The requirement in rule 32A for a registered foreign lawyer to deliver an accountant's report applies only to a registered foreign lawyer practising in one of the ways set out in paragraph (vi)(C) of the definition of "you" in the Glossary.

(v)

When client money is held or received by an unincorporated practice, the principals in the practice will have held or received client money. A salaried partner whose name appears in the list of partners on a firm's letterhead, even if the name appears under a separate heading of "salaried partners" or "associate partners", is a principal.

(vi)

In the case of an incorporated practice, it is the company or LLP (i.e. the recognised body or licensed body) which will have held or received client money. The recognised body/licensed body and its directors (in the case of a company) or members (in the case of an LLP) will have the duty to obtain the accountant's report and to deliver any such report to the SRA if it is qualified, although the directors or members will not usually have held client money.

(vii)

Assistant solicitors, consultants and other employees do not normally hold client money.
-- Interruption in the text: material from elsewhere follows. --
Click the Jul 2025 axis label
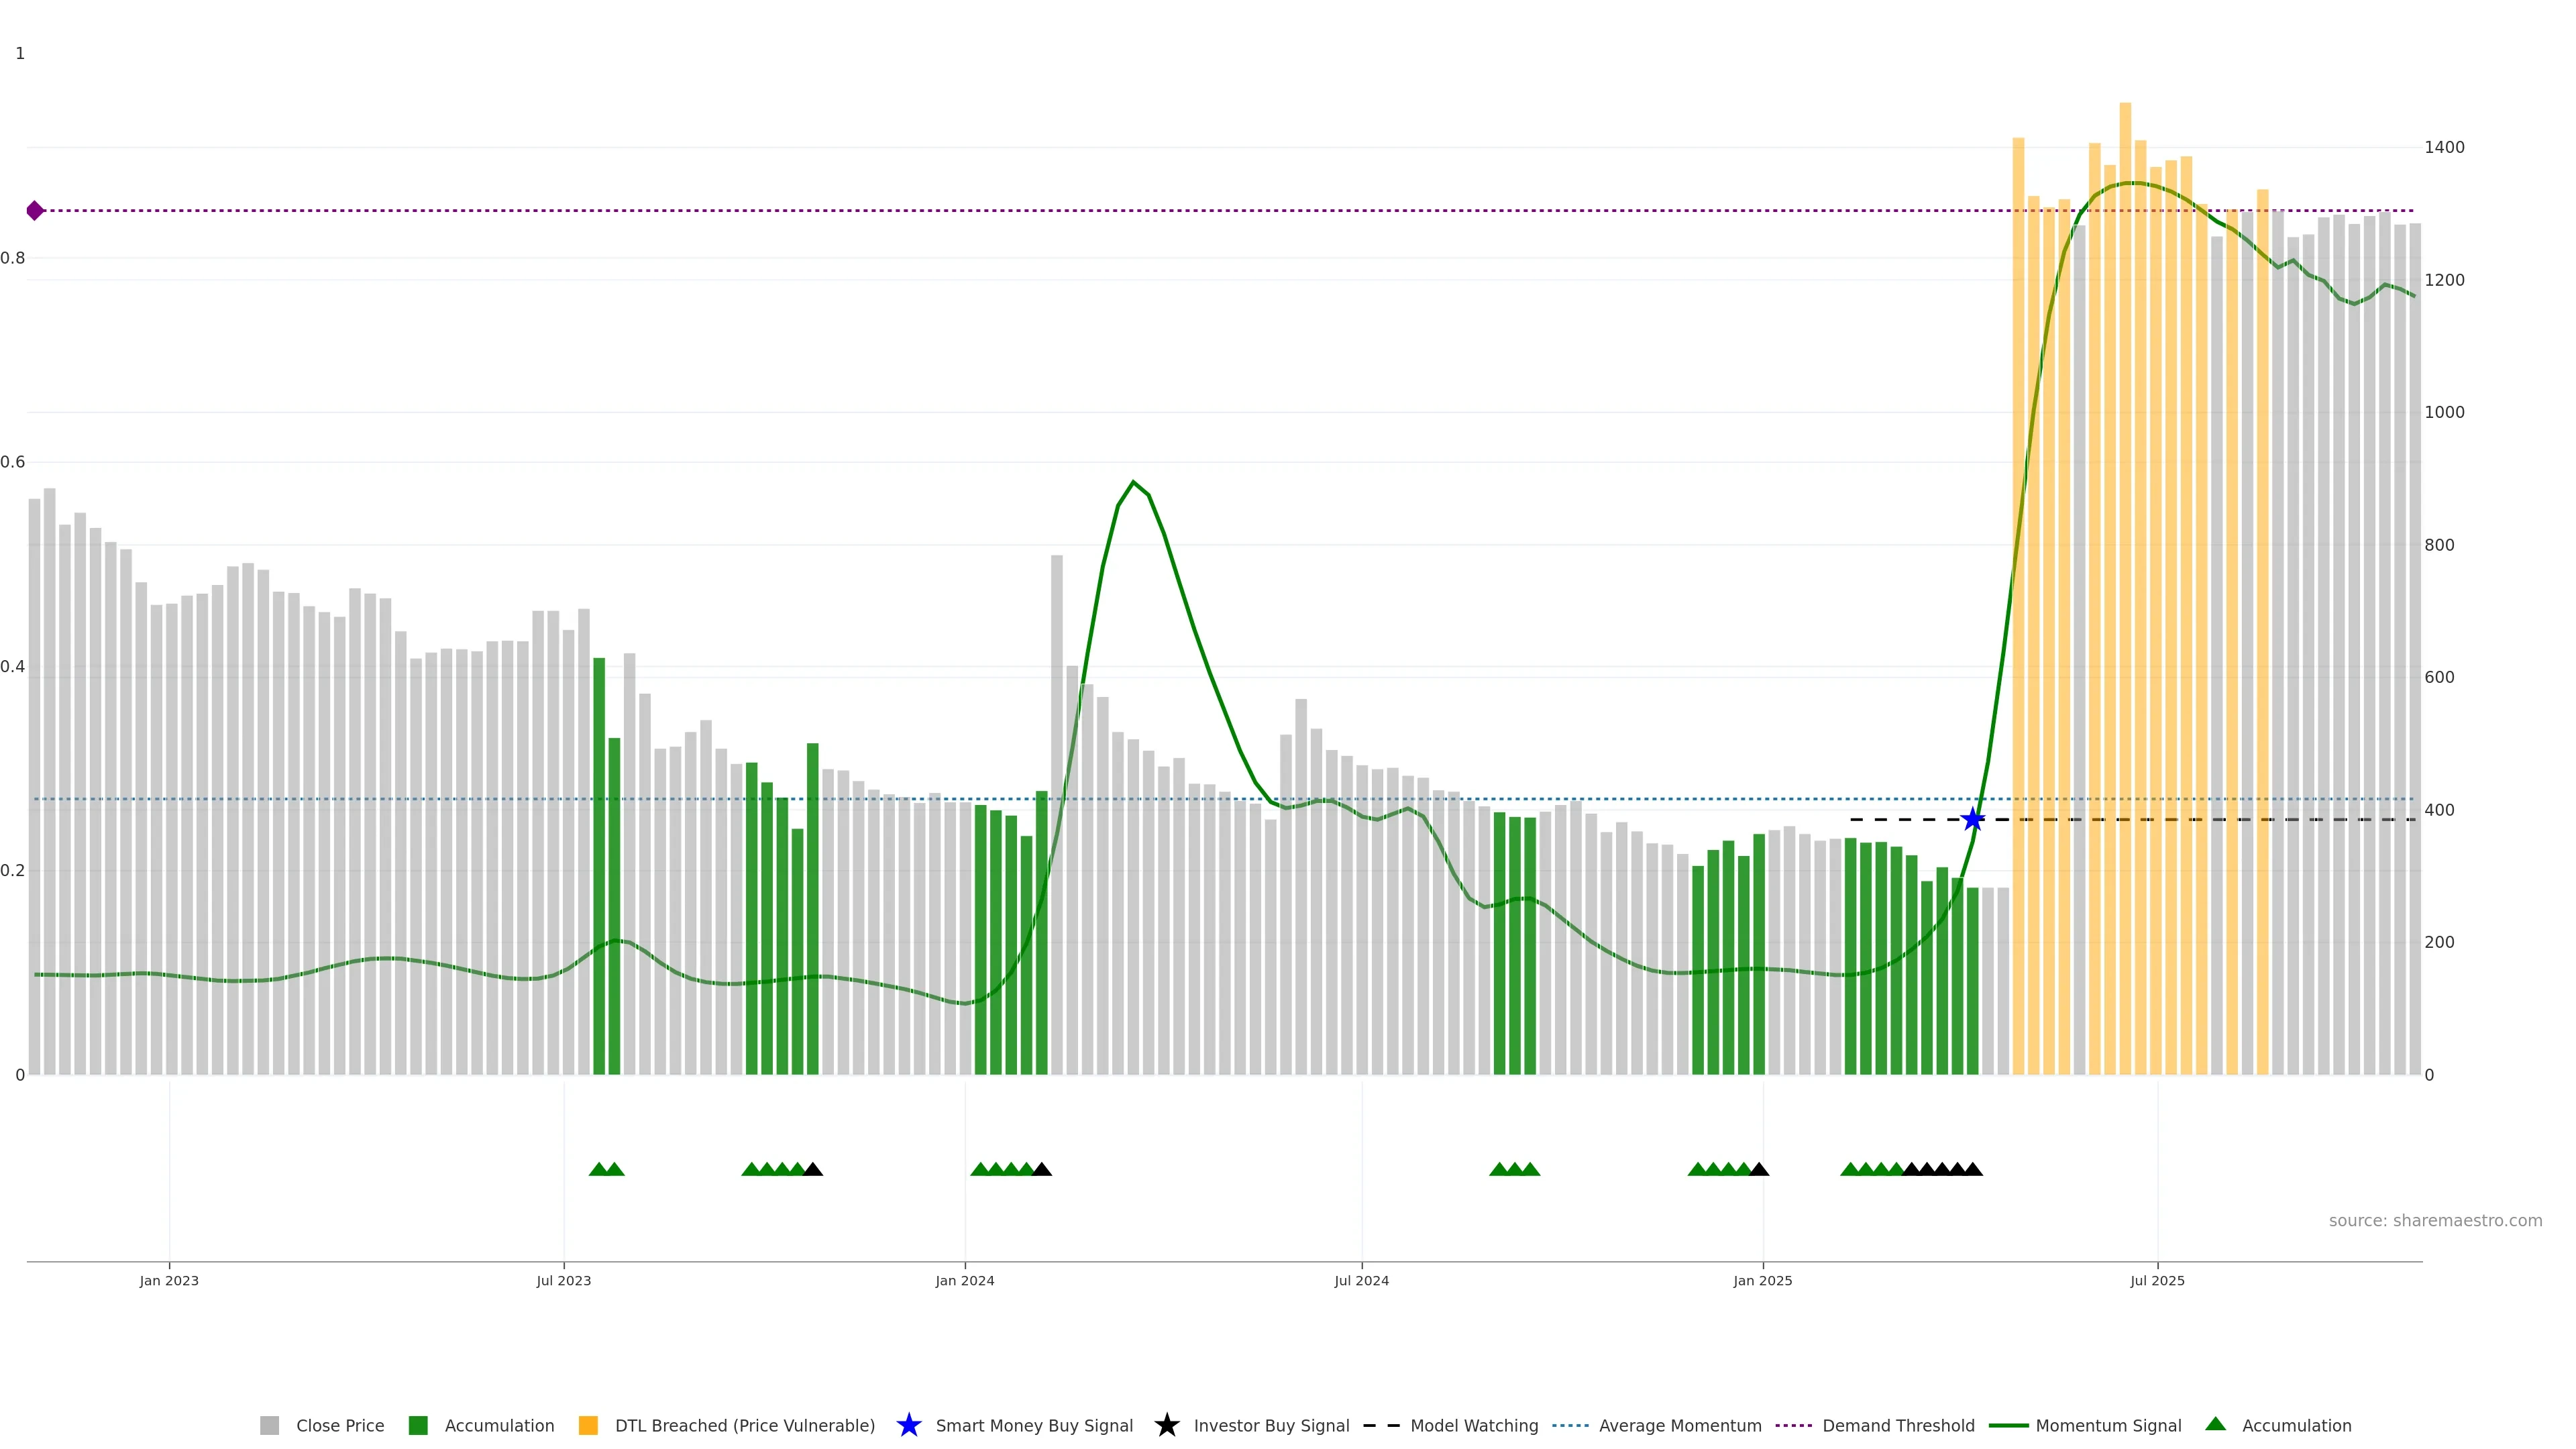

An assistant solicitor or consultant might be a signatory for a firm's client account, but this does not constitute holding or receiving client money. If a client or third party hands cash to an assistant solicitor, consultant or other employee, it is the sole principal or the partners (rather than the assistant solicitor, consultant or other employee) who are regarded as having received and held the money. In the case of an incorporated practice, whether a company or an LLP, it would be the recognised body or licensed body itself which would be regarded as having held or received the money.

(viii)

If, exceptionally, an assistant solicitor, consultant or other employee has a client account (as a trustee), or operates a client's own account as signatory, the assistant solicitor, consultant or other employee will have to obtain and deliver an accountant's report unless the exemptions in rule 32A.1A apply. The assistant solicitor, consultant or other employee can be included in the report of the practice, but will need to ensure that his or her name is added, and an explanation given.

(ix)

Rule 32A does not apply to a solicitor or registered European lawyer, employed as an in-house lawyer by a non-solicitor employer, who operates the account of the employer or a related body of the employer.

(x)

In exceptional circumstances, a waiver of the obligation to obtain a report may sometimes be granted. Applications should be made to the SRA.

(xi)

If a firm owns all the shares in a recognised body or licensed body which is an executor, trustee or nominee company, the firm and the recognised body/licensed body may obtain a single accountant's report (see rule 28.1(b)).